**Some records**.
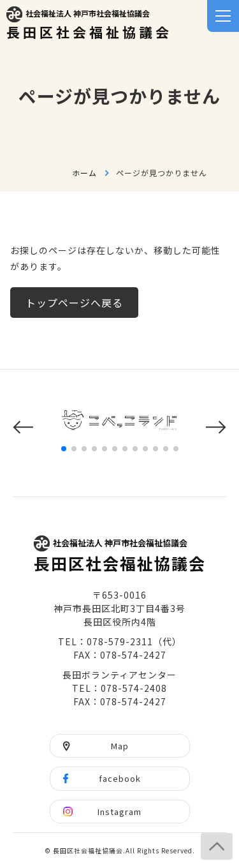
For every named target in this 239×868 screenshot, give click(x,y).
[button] (23, 427)
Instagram (119, 811)
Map (120, 745)
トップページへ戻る (74, 303)
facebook (120, 778)
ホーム (84, 172)
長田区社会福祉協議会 (89, 24)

**AIM**. Please copy every line above word for word, leaving out the picture.

**REPLY TO THE TASK**.
For every named target in this 239×868 screenshot, give click(x,y).
[button] (23, 427)
Instagram (119, 811)
Map (120, 745)
トップページへ戻る (74, 303)
facebook (120, 778)
ホーム (84, 172)
長田区社会福祉協議会 (89, 24)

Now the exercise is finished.